* Exercise prompt *
Reproduce every row below with "Bollinger Bands" changed to "Keltner Channels" and nothing else altered.

* Materials provided *
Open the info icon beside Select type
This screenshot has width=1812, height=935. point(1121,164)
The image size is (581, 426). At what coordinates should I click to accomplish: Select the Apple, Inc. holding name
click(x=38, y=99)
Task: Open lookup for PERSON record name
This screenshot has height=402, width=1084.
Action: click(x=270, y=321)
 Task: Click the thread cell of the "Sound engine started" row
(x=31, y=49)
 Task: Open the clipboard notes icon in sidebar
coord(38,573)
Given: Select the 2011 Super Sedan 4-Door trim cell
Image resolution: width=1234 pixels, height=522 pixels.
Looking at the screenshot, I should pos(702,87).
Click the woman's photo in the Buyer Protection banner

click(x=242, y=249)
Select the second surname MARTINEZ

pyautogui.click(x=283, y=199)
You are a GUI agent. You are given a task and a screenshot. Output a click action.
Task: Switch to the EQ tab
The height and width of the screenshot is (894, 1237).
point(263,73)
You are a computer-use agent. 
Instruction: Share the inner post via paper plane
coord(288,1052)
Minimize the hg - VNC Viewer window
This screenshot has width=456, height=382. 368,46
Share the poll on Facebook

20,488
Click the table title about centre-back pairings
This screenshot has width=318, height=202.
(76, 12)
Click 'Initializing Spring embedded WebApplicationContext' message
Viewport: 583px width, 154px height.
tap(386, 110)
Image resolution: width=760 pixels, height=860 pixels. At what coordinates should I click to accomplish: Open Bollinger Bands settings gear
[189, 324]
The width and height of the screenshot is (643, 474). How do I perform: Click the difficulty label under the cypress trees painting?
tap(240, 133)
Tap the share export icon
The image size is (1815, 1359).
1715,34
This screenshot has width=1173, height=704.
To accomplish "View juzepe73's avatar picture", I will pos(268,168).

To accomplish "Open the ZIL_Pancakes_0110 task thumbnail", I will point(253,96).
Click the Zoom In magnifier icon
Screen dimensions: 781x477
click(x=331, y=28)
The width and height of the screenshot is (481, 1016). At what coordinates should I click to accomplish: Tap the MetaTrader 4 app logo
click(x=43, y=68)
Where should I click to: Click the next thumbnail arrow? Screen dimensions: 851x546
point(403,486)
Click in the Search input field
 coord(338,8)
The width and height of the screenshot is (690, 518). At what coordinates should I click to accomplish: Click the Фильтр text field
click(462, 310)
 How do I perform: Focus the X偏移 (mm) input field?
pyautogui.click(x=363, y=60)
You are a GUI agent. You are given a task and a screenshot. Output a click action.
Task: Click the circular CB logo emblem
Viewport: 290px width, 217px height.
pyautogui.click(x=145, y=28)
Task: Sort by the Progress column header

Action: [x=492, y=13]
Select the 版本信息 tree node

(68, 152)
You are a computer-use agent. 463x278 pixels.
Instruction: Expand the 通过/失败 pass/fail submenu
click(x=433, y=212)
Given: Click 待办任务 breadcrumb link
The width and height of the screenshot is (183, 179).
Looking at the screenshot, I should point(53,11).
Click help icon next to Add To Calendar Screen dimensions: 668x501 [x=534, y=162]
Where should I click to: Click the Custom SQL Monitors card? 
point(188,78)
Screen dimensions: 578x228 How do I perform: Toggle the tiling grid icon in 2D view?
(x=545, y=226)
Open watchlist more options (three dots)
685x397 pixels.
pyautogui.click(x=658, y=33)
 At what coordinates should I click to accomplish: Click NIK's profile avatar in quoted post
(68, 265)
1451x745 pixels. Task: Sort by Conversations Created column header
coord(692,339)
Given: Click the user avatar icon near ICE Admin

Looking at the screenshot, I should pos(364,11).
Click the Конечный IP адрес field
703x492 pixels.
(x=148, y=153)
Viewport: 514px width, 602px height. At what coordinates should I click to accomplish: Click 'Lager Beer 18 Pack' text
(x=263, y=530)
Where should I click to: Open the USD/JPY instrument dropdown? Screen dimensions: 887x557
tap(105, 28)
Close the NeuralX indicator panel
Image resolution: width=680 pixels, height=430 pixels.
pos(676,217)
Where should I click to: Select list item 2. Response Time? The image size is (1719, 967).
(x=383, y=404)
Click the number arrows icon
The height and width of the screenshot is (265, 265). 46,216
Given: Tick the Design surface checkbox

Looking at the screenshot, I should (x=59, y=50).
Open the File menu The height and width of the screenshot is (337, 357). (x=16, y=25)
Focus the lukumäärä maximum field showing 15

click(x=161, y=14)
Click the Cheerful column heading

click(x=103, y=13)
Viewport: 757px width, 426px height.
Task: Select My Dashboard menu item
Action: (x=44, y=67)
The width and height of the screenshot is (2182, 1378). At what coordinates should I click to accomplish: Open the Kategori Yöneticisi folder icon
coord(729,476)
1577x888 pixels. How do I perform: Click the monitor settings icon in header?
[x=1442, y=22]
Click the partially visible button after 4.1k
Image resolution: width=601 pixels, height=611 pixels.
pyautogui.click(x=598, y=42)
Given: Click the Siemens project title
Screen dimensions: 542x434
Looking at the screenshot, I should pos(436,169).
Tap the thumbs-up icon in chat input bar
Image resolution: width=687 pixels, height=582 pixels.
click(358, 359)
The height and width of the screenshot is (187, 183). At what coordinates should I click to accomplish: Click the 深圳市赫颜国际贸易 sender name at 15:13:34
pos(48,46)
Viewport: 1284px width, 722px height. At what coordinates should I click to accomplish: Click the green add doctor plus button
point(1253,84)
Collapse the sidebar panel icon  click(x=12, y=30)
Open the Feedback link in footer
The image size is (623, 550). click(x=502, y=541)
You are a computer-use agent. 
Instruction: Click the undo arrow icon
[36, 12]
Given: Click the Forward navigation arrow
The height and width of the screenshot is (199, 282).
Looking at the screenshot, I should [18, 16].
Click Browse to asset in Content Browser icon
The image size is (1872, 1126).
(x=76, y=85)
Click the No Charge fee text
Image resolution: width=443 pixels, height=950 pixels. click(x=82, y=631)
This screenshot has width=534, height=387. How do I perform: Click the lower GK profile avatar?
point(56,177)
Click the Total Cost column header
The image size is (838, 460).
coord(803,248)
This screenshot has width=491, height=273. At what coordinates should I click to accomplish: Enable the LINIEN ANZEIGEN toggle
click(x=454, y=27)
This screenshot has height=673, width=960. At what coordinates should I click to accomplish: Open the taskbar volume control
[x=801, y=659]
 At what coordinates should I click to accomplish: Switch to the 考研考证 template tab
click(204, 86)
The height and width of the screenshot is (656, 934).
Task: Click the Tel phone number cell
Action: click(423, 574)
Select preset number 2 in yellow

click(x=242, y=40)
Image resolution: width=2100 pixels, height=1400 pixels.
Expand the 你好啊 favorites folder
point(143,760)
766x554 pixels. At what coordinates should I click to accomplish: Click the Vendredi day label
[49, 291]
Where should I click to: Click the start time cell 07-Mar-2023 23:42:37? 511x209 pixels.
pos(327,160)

* Complete answer *
Open the info icon beside Select type
This screenshot has width=1812, height=935. point(1121,164)
The image size is (581, 426). At what coordinates should I click to accomplish: Select the Apple, Inc. holding name
click(x=38, y=99)
Task: Open lookup for PERSON record name
This screenshot has height=402, width=1084.
Action: click(x=270, y=321)
 Task: Click the thread cell of the "Sound engine started" row
(x=31, y=49)
 Task: Open the clipboard notes icon in sidebar
coord(38,573)
Given: Select the 2011 Super Sedan 4-Door trim cell
Image resolution: width=1234 pixels, height=522 pixels.
Looking at the screenshot, I should pos(702,87).
Click the woman's photo in the Buyer Protection banner

click(x=242, y=249)
Select the second surname MARTINEZ

pyautogui.click(x=283, y=199)
You are a GUI agent. You are given a task and a screenshot. Output a click action.
Task: Switch to the EQ tab
The height and width of the screenshot is (894, 1237).
point(263,73)
You are a computer-use agent. 
Instruction: Share the inner post via paper plane
coord(288,1052)
Minimize the hg - VNC Viewer window
This screenshot has width=456, height=382. 368,46
Share the poll on Facebook

20,488
Click the table title about centre-back pairings
This screenshot has width=318, height=202.
(76, 12)
Click 'Initializing Spring embedded WebApplicationContext' message
Viewport: 583px width, 154px height.
tap(386, 110)
Image resolution: width=760 pixels, height=860 pixels. At what coordinates should I click to accomplish: Open Keltner Channels settings gear
[189, 324]
The width and height of the screenshot is (643, 474). How do I perform: Click the difficulty label under the cypress trees painting?
tap(240, 133)
Tap the share export icon
The image size is (1815, 1359).
1715,34
This screenshot has width=1173, height=704.
To accomplish "View juzepe73's avatar picture", I will pos(268,168).

To accomplish "Open the ZIL_Pancakes_0110 task thumbnail", I will point(253,96).
Click the Zoom In magnifier icon
Screen dimensions: 781x477
click(x=331, y=28)
The width and height of the screenshot is (481, 1016). At what coordinates should I click to accomplish: Tap the MetaTrader 4 app logo
click(x=43, y=68)
Where should I click to: Click the next thumbnail arrow? Screen dimensions: 851x546
point(403,486)
Click in the Search input field
 coord(338,8)
The width and height of the screenshot is (690, 518). At what coordinates should I click to accomplish: Click the Фильтр text field
click(462, 310)
 How do I perform: Focus the X偏移 (mm) input field?
pyautogui.click(x=363, y=60)
You are a GUI agent. You are given a task and a screenshot. Output a click action.
Task: Click the circular CB logo emblem
Viewport: 290px width, 217px height.
pyautogui.click(x=145, y=28)
Task: Sort by the Progress column header

Action: [x=492, y=13]
Select the 版本信息 tree node

(68, 152)
You are a computer-use agent. 463x278 pixels.
Instruction: Expand the 通过/失败 pass/fail submenu
click(x=433, y=212)
Given: Click 待办任务 breadcrumb link
The width and height of the screenshot is (183, 179).
Looking at the screenshot, I should point(53,11).
Click help icon next to Add To Calendar Screen dimensions: 668x501 [x=534, y=162]
Where should I click to: Click the Custom SQL Monitors card? 
point(188,78)
Screen dimensions: 578x228 How do I perform: Toggle the tiling grid icon in 2D view?
(x=545, y=226)
Open watchlist more options (three dots)
685x397 pixels.
pyautogui.click(x=658, y=33)
 At what coordinates should I click to accomplish: Click NIK's profile avatar in quoted post
(68, 265)
1451x745 pixels. Task: Sort by Conversations Created column header
coord(692,339)
Given: Click the user avatar icon near ICE Admin

Looking at the screenshot, I should pos(364,11).
Click the Конечный IP адрес field
703x492 pixels.
(x=148, y=153)
Viewport: 514px width, 602px height. At what coordinates should I click to accomplish: Click 'Lager Beer 18 Pack' text
(x=263, y=530)
Where should I click to: Open the USD/JPY instrument dropdown? Screen dimensions: 887x557
tap(105, 28)
Close the NeuralX indicator panel
Image resolution: width=680 pixels, height=430 pixels.
pos(676,217)
Where should I click to: Select list item 2. Response Time? The image size is (1719, 967).
(x=383, y=404)
Click the number arrows icon
The height and width of the screenshot is (265, 265). 46,216
Given: Tick the Design surface checkbox

Looking at the screenshot, I should (x=59, y=50).
Open the File menu The height and width of the screenshot is (337, 357). (x=16, y=25)
Focus the lukumäärä maximum field showing 15

click(x=161, y=14)
Click the Cheerful column heading

click(x=103, y=13)
Viewport: 757px width, 426px height.
Task: Select My Dashboard menu item
Action: (x=44, y=67)
The width and height of the screenshot is (2182, 1378). At what coordinates should I click to accomplish: Open the Kategori Yöneticisi folder icon
coord(729,476)
1577x888 pixels. How do I perform: Click the monitor settings icon in header?
[x=1442, y=22]
Click the partially visible button after 4.1k
Image resolution: width=601 pixels, height=611 pixels.
pyautogui.click(x=598, y=42)
Given: Click the Siemens project title
Screen dimensions: 542x434
Looking at the screenshot, I should pos(436,169).
Tap the thumbs-up icon in chat input bar
Image resolution: width=687 pixels, height=582 pixels.
click(358, 359)
The height and width of the screenshot is (187, 183). At what coordinates should I click to accomplish: Click the 深圳市赫颜国际贸易 sender name at 15:13:34
pos(48,46)
Viewport: 1284px width, 722px height. At what coordinates should I click to accomplish: Click the green add doctor plus button
point(1253,84)
Collapse the sidebar panel icon  click(x=12, y=30)
Open the Feedback link in footer
The image size is (623, 550). click(x=502, y=541)
You are a computer-use agent. 
Instruction: Click the undo arrow icon
[36, 12]
Given: Click the Forward navigation arrow
The height and width of the screenshot is (199, 282).
Looking at the screenshot, I should [18, 16].
Click Browse to asset in Content Browser icon
The image size is (1872, 1126).
(x=76, y=85)
Click the No Charge fee text
Image resolution: width=443 pixels, height=950 pixels. click(x=82, y=631)
This screenshot has width=534, height=387. How do I perform: Click the lower GK profile avatar?
point(56,177)
Click the Total Cost column header
The image size is (838, 460).
coord(803,248)
This screenshot has width=491, height=273. At what coordinates should I click to accomplish: Enable the LINIEN ANZEIGEN toggle
click(x=454, y=27)
This screenshot has height=673, width=960. At what coordinates should I click to accomplish: Open the taskbar volume control
[x=801, y=659]
 At what coordinates should I click to accomplish: Switch to the 考研考证 template tab
click(204, 86)
The height and width of the screenshot is (656, 934).
Task: Click the Tel phone number cell
Action: click(423, 574)
Select preset number 2 in yellow

click(x=242, y=40)
Image resolution: width=2100 pixels, height=1400 pixels.
Expand the 你好啊 favorites folder
point(143,760)
766x554 pixels. At what coordinates should I click to accomplish: Click the Vendredi day label
[49, 291]
Where should I click to: Click the start time cell 07-Mar-2023 23:42:37? 511x209 pixels.
pos(327,160)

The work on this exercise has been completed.